В низкую дверь геттингенской комнаты Тургенева осторожно стучали. Едва успел накинуть фрак. Открыл. Вошел старик Шпитлер – геттингенский профессор.

– Я уже думал, что господин Тургенев уехал, не простясь с учителем, – произнес он. – Рад, что вас застал.

– Садитесь, дорогой господин хофрат, – сказал Тургенев. – Польщен и рад вас видеть.

– Каким направлением вы едете? – спросил Шпитлер.

– Я еще не выбрал. Вероятно, придется ехать на Штеттин, – сказал Тургенев. – Но еще не уверен в этом.

– Уверьтесь, – сказал Шпитлер. – Теперь Штеттин – единственная дорога. Так вот, я хочу, чтобы мой лучший ученик встретил лучший прием повсюду.
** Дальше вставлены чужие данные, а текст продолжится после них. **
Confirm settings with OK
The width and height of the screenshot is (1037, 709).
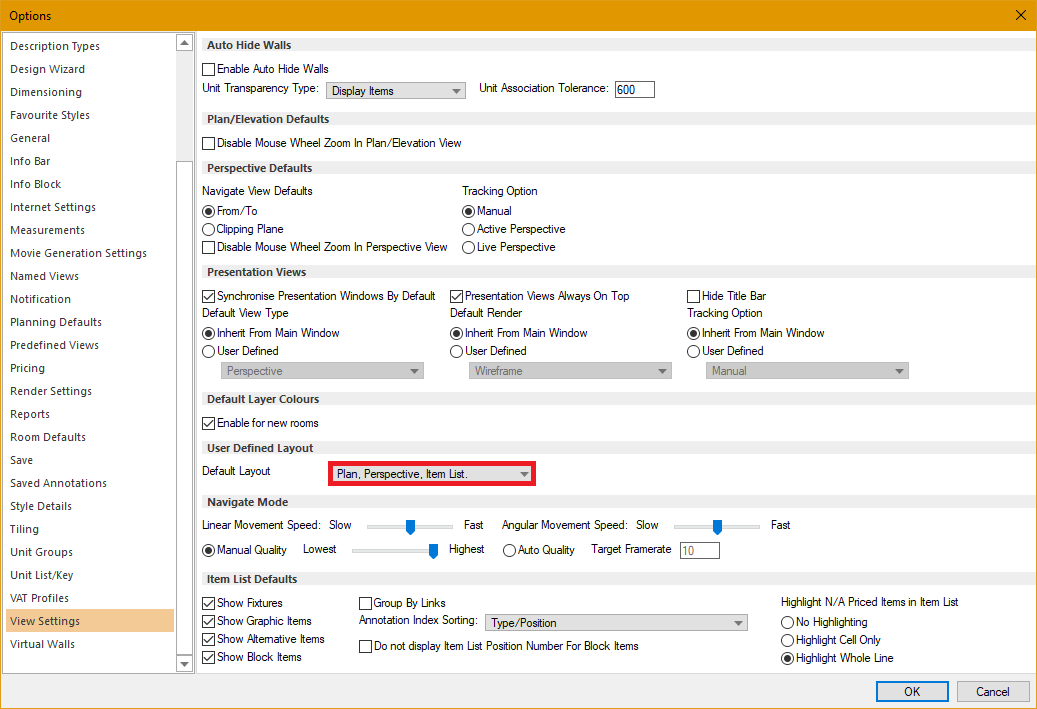point(911,691)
С этими словами он развернул тончайшую папиросную барселонскую бумагу и достал оправленную в золото красную пятиконечную звезду из гарцского граната.

– Наденьте это не шею, добрый друг, и когда вам будет очень трудно, ну совсем плохо, ну, положим так, вас присудят к казни, – покажите это судье. Затем не сомневайтесь в том, что вам нужно вернуться в Россию. Прошлый раз мы говорили с вами о французской революции. Не волнуйтесь, знайте, что это простое следствие трехвековой борьбы третьего сословия за свои права. В России – счастье и несчастье, что нет этого сословия. Оно никогда и не разовьется до полной силы. Вашей революции придется шагнуть через целый исторический этап. Ну, итак, простите, дорогой! Не советую вам задерживаться в Германии. Я не своеволен, и если б мне не было приказано, я бы сегодня к вам не явился. Смешнее всего, когда человек, знающий настоящую науку, малодушно обижается на историю. Такие обиды суть простое выбрасывание на ветер лучшей вашей энергии. Прощайте!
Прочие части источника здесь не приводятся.